George narrates his story in two parts: Before Hilary, and Hilary. In the first half he looks back on his childhood and early married life, when he firmly stuck to his own moral code. He is quite a dislikable character, self-centred and unable to empathise with others, convinced he knows best, and blaming his own problems on the faith-based ethics of others.

He's disappointed that his mother "could never marry a man who had broken a solemn vow to someone else," thus depriving her son of a new father. He believes his sister Peggy, unmarried and pregnant, was "erring in sentimentality and romanticism," and "refusing to look long and hard at future reality, future practicality," in happily refusing an abortion. He never quite understands his wife Shirley, never asks the right questions because they might elicit the wrong answers for him and his chosen way of life.
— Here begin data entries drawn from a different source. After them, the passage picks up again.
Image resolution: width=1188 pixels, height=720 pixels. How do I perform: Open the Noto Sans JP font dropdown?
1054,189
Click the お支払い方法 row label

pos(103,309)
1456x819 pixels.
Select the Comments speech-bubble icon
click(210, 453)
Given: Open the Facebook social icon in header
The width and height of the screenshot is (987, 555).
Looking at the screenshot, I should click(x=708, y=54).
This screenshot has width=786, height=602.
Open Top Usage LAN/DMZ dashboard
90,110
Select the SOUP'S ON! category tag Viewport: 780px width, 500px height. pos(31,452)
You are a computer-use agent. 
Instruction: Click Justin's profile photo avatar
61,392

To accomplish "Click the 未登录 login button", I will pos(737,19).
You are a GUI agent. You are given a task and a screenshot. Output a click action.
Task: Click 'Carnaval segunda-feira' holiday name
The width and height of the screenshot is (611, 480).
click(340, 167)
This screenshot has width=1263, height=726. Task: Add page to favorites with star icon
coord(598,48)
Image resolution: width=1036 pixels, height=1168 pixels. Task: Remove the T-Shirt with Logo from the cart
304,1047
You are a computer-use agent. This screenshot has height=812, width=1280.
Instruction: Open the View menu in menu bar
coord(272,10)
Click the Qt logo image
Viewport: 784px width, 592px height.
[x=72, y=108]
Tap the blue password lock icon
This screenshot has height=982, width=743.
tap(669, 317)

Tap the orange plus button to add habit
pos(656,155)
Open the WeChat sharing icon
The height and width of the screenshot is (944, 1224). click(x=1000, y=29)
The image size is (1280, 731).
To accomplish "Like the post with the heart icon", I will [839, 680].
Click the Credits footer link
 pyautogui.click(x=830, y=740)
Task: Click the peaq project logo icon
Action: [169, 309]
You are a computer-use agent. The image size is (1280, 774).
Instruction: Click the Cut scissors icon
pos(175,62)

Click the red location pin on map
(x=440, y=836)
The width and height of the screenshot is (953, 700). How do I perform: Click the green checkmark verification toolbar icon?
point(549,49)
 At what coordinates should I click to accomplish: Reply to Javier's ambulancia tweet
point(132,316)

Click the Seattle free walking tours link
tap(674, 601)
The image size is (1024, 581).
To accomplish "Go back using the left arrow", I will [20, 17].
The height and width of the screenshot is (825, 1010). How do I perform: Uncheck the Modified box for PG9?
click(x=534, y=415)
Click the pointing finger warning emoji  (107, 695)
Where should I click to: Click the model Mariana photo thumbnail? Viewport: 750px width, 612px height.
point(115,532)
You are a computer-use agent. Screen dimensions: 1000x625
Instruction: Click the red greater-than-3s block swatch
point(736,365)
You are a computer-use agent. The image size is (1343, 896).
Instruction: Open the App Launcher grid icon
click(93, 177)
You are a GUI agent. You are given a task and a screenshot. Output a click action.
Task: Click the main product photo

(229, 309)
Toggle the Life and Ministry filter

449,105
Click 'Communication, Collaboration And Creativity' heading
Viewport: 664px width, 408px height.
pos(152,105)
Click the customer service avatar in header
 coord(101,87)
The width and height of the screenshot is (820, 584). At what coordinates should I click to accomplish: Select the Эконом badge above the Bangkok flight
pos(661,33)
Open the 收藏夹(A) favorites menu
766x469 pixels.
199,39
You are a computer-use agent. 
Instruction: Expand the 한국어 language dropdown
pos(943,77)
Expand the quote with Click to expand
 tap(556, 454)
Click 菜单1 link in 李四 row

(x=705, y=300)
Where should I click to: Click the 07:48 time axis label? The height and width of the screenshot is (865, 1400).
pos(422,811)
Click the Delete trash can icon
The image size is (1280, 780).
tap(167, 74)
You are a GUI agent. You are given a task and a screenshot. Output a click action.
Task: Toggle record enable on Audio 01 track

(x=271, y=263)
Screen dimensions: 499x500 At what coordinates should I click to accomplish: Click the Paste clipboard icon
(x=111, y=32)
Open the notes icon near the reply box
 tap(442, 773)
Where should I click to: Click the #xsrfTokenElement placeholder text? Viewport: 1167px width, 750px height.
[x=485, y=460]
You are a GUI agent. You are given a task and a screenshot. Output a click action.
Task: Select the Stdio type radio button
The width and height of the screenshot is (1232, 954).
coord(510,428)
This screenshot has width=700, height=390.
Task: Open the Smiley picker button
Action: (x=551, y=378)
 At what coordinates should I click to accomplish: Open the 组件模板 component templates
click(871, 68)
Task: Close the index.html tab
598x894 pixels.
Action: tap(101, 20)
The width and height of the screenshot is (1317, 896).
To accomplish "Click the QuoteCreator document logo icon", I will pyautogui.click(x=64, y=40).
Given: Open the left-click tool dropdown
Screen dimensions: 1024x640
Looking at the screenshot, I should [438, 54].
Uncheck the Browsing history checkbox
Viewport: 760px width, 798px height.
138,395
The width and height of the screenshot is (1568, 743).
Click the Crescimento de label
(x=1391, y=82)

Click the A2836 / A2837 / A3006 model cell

In the second half of the book we see George in a different light, his life turned on its head with the birth of his severely disabled daughter Hilary. He struggles against the hand that life has dealt him, whereas his mother, wife and sister just "get on with things, that's life."

A dislikable protagonist is not a barrier to a good book, and just as Barbara Covett in Notes on a Scandal by Zoƫ Heller was fascinating in her dislikability, so is George Crawley. The ending didn't suit me, but that's a personal preference and won't stop me reading more of Tim Parks's stories.